8.  Amendment.  The Committee may amend, modify, or terminate this Certificate without approval of Grantee; provided, however, that such amendment, modification, or termination shall not, without Grantee’s consent, reduce or diminish the value of this award determined as if it had been fully vested (i.e., as if all restrictions on the Option hereunder had expired) on the date of such amendment or termination.

9.  Plan Controls.  The terms contained in the Plan are incorporated into and made a part of this Certificate.  This Certificate shall be governed by and construed in accordance with the Plan.  In the event of any actual or alleged conflict between the provisions of the Plan and the provisions of this Certificate, the provisions of the Plan shall be controlling and determinative.  

10.  Successors.  This Certificate shall be binding upon any successor of the Company, in accordance with the terms of this Certificate and the Plan.

11.  Compensation Recoupment Policy. This Award shall be subject to any compensation recoupment policy applicable by its terms to Grantee that the Company may adopt from time to time to comply with the rules or regulation of any governmental authority or to comply with the rules and regulations of any stock exchange upon which the Companies’ securities are registered.

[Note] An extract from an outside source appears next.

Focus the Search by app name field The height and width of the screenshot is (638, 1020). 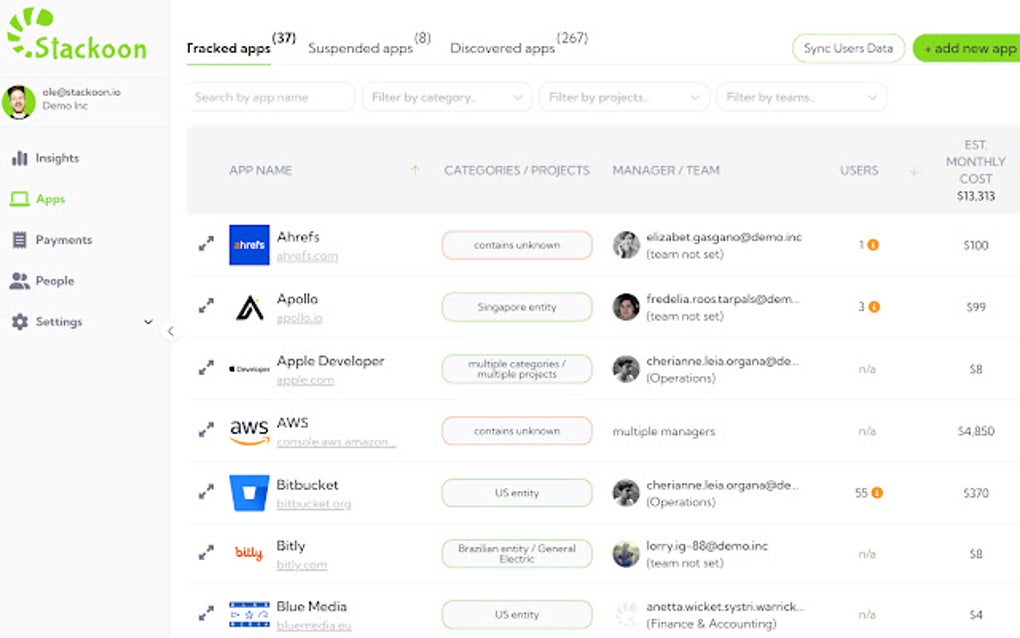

12.  Notice.  Notices hereunder must be in writing and either personally delivered or sent by registered or certified United States mail, return receipt requested, postage prepaid.  Notices to the Company must be addressed to Builders FirstSource, Inc., 2001 Bryan Street, Suite 1600, Dallas, TX 75201; Attn: General Counsel, or any other address designated by the Company in a written notice to Grantee. Notices to Grantee will be directed to the address of Grantee then currently on file with the Company, or at any other address given by Grantee in a written notice to the Company.

13.  Entire Agreement.  This Certificate, including, without limitation, the terms and conditions set forth herein, and the Plan contain the entire agreement and understanding of the parties hereto with respect to the subject matter contained herein and therein and supersede all prior communications, representations, and negotiations in respect thereto.

14.  Confidentiality.  By accepting this Certificate and the related award, Grantee agrees to keep confidential and not to disclose to any person or entity information concerning the terms of this Certificate, the number of Options or Shares covered by this Certificate, or any transactions between the Grantee and the Company pursuant to this Certificate, except as required by applicable law.